Ce livre sous un couvert roman populaire est comme souvent avec les écrivains indiens très fin, très juste, très profond. Il dénonce déjà, vers les années 1944-45, notre civilisation vouée à l’argent, l’illusion industrielle, la consommation comme leurre, la perte de valeurs humanisantes.
L’autre livre c’est « Black boy » de Richard Wright. Là encore je m’identifiais facilement à son héros. J’avais connu et connaissais encore à cette époque le racisme. Bien sûr, la brutalité blanche aux Etats Unis c’était autre chose, mais même après mon service militaire français en 1951, j’ai essuyé, par exemple, de nombreux refus d’embauche, comme manœuvre, dus à mon origine italienne. Il y a aussi sa soif de lire, d’apprendre. J’ai avalé - merci mille fois aux bibliothèques - les auteurs cités dans cet ouvrage : Conrad et Dostoïevski, Zola et Tolstoï, Maupassant et Dickens, Flaubert et Gorki, Stendhal et Thomas Mann, Anatole France et Sinclair Lewis, Romain Rolland et Panaït Istrati, et bien d’autres... Sa dignité intouchable, il y a des atteintes qu’il ne peut accepter sans se renier, sans déchoir à ses propres yeux.
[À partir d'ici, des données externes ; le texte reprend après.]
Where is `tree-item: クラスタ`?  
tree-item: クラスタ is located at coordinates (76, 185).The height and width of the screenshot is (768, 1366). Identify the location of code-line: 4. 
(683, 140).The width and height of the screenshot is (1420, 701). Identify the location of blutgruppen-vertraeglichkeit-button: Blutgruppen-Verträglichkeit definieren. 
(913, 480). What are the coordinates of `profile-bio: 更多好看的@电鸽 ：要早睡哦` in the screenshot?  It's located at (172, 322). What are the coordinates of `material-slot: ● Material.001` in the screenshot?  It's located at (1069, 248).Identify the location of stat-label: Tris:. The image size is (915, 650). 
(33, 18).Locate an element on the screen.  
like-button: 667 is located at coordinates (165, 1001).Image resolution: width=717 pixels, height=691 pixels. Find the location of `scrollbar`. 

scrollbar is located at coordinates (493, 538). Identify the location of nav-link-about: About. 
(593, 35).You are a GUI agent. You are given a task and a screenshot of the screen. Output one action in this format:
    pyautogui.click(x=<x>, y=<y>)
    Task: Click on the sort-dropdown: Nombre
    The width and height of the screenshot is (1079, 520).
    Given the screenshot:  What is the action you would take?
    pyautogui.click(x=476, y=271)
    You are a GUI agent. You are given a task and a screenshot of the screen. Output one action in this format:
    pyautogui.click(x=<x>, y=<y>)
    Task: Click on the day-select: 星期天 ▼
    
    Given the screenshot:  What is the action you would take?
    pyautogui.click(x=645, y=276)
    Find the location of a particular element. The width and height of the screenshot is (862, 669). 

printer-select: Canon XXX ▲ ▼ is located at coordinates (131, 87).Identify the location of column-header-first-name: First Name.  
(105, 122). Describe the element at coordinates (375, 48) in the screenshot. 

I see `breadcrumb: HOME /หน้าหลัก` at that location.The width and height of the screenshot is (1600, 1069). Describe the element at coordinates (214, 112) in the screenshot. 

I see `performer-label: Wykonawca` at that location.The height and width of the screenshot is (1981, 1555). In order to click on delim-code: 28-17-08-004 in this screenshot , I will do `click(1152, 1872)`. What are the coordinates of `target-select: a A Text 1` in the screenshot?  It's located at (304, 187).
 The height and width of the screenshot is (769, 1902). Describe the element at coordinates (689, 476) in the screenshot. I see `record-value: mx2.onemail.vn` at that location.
La nécessité d’œuvrer collectivement pour un monde plus équitable, plus juste.
Ayant beaucoup lu, continuant à le faire, beaucoup d’autres auteurs nous ont amenés, Eliane et moi vers ATD Quart Monde et son combat pour éradiquer la misère. Il n’y a pas que le livre ; le cinéma, le théâtre, même la télévision aujourd’hui si on choisit, et surtout, surtout les rencontres dans le monde où nous vivons, travaillons, nous distrayons ou militons peuvent nous conduire à ne pas nous laisser enfermer dans notre famille, notre classe sociale, notre région ou nation. Regarder large, voir, écouter et entendre, apprendre, essayer de comprendre, tendre à restreindre nos appétits de possession, pour une vie simple, frugale et pour autant heureuse.